If you’re a consultant, coach, expert, trainer or other service provider who wants to sell their programs, products or services to organizations rather than individuals, this episode is going to serve you very well.

I’m really pumped to talk about this process today, because it can feel like a huge uphill battle to land your first corporate gig, especially if you’ve been knocking on closed doors, getting the run-around or even getting ghosted!

In order to win your first official B2B client, believe it or not you don’t need a marketing or advertising budget, and you don’t need an online funnel. The way I teach people to get corporate clients does not require list building or buying appointments.

What you’ll learn as I go through these steps are:

    1. How to do your market research and due diligence

    2. How to craft your offer around their specific needs and challenges

    3. The easiest programs and services to offer (especially starting out)

    4. What things you worry about that you don’t need to worry about

    5. How to price your programs so you start as you mean to go on

    6. How to prove you can deliver even if this is your first client

    7. The most crucial first step to do at this time.

So, without further ado, let’s get into it…

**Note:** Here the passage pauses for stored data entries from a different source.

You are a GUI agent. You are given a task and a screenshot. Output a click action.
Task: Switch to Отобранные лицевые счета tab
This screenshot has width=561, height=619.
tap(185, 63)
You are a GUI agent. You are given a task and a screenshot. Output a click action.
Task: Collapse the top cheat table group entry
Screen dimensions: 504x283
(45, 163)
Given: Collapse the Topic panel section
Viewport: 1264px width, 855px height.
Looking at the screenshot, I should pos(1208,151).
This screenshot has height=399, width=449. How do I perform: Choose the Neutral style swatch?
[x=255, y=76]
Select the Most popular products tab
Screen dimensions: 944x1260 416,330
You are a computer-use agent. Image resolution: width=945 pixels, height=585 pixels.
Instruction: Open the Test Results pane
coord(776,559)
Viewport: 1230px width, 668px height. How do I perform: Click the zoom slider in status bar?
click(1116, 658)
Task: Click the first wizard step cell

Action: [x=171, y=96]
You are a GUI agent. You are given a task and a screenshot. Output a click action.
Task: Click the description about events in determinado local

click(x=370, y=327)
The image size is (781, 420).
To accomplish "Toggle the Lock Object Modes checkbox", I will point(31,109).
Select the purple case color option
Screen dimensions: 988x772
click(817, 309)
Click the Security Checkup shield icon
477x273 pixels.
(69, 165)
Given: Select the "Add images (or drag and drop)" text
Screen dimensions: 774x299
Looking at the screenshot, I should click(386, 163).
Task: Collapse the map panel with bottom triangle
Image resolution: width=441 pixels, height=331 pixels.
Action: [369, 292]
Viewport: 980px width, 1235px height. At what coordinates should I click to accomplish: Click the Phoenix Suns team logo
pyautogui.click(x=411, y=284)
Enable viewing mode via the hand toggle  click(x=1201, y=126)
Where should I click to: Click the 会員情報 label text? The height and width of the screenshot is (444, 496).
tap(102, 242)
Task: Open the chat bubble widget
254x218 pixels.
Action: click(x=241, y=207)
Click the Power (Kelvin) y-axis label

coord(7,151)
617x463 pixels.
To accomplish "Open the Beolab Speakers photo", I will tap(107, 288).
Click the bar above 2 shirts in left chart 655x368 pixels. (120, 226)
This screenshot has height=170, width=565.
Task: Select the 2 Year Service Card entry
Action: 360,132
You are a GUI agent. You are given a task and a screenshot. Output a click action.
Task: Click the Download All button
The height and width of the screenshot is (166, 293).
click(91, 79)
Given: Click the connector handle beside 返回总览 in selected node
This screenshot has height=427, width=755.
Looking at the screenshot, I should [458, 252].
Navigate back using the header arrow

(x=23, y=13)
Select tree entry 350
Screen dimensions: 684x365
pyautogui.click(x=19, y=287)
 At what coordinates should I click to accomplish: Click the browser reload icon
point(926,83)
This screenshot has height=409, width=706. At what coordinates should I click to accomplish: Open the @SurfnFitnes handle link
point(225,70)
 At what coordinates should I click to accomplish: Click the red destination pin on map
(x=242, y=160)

I’m going to start by setting out the landscape of what we often call B2B – business-to-business, but often isn’t actually B2B. Or rather it isn’t giving you the benefits of B2B and just involves you in a LOT more work for not much gain. And then we’ll dive into the six steps – actually there’s a 7th dimension that I’ll mention at the end, but it’s not a focus for now, and it’s a whole topic in itself.

 

What is B2B selling (and what is not!)

B2B selling, also known as business-to-business sales or selling into organizations, refers to companies or businesses that primarily sell products and services to other businesses rather than direct to consumers (B2C). B2B sales typically have higher order values, longer sales cycles and are often more convoluted than B2C sales.

I’m not going to lie, B2B selling to get corporate clients is tricky. You have to understand the territory and look at selling into organizations for what it is: a high-stakes game that requires an entirely unique approach to that of direct-to-consumer marketing and enrolling individual clients in your service or program directly.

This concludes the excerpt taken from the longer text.